Кое-какие картинки из жизни в Селищах я помню сама. Помню, что наша улица была с грунтовым покрытием. Летом в жаркие дни – пыль столбом, причем, пыль мелкая-мелкая, как мука, только серая. Да еще и теплая! Братья выходили гулять в одних трусах (типа семейных – синие или черные) и придумали себе игру: садились в эту пыль, нагребали ее в трусы, а потом, встав на ноги, зажимали трусы снизу и… галопом по улице! Вслед за ними – длинный шлейф пыли! Можно себе представить, какие они приходили домой! Я, конечно, в эти игры не играла, но… мама купала нас всех каждый вечер… в железном прямоугольном корыте (когда-то оно было оцинкованное).

Иногда, меня отводили к Дитяткиным, несмотря на мои слезы и сопротивление. Слава долго уговаривал, а потом просто брал за руку и тащил, как бы я ни упиралась. «Старших надо слушаться!» – это я усвоила хорошо.

У нас возле хаты был огород и много вишневых деревьев, именно деревьев – высокие, развесистые с толстыми стволами. И ягод было – немеряно. Когда они поспевали – крупные, темно-вишневые, – братики мои залезали в самые кроны и «трескали» вишни сколько хотели. А я стою внизу, задрав голову, и…: «Я тоже хочу!»

– Ну, давай, подставляй подол, сейчас накидаем, – это они мне.
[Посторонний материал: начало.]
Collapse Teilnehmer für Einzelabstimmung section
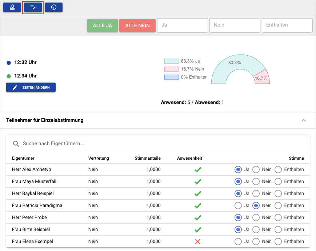The image size is (316, 251). click(304, 120)
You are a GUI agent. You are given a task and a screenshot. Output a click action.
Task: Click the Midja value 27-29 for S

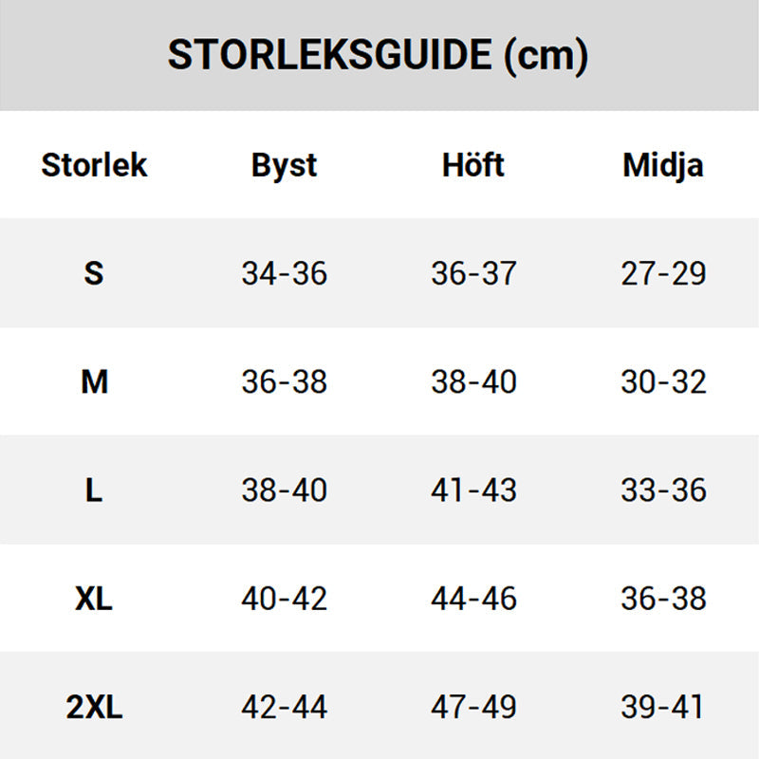[663, 273]
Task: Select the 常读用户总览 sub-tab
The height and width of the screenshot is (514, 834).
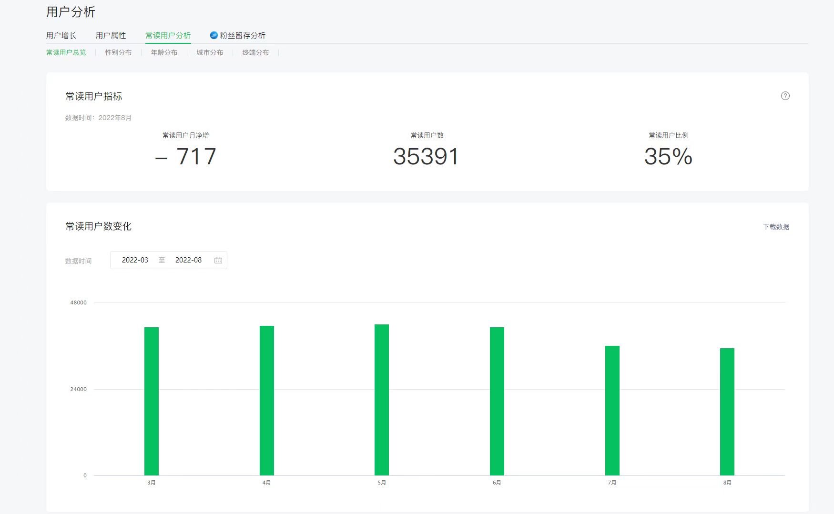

Старательно вытягиваю подол платьица, пытаюсь поймать сброшенные ягоды, но… как часто они летят мимо! Правда, когда братья слезали с деревьев, доставали вишни из карманов и честно высыпали мне. Делились! И еще давали мне смолу с вишневых деревьев. Она такого янтарного цвета и вкусная, сладковатая! Отличная была «жвачка»!

Мои братики Саша и Слава, а я в окошке. Зима 1956 года

Более тесные отношения у меня всегда были со вторым братом – с Сашей. Именно он стал для меня примером, когда мы жили уже в Слуцке. Он был очень добрый и по-хорошему опекал меня. Помню, на пустыре мальчишки играли в футбол. Мы с Санькой подошли к ним (я же «хвостик» у него).

– О, Боча пришел! Давай к нам, как раз одного в команде не хватает!

Бочей друзья звали Сашу, потому что он был невысокого роста и пухленький. Правда, в 9 классе за одно лето он так «вымахал», что обогнал Славика. А меня Сашины друзья звали «Бочанка малая».

Санька мне: «Ты постой, будешь „болеть“ за меня».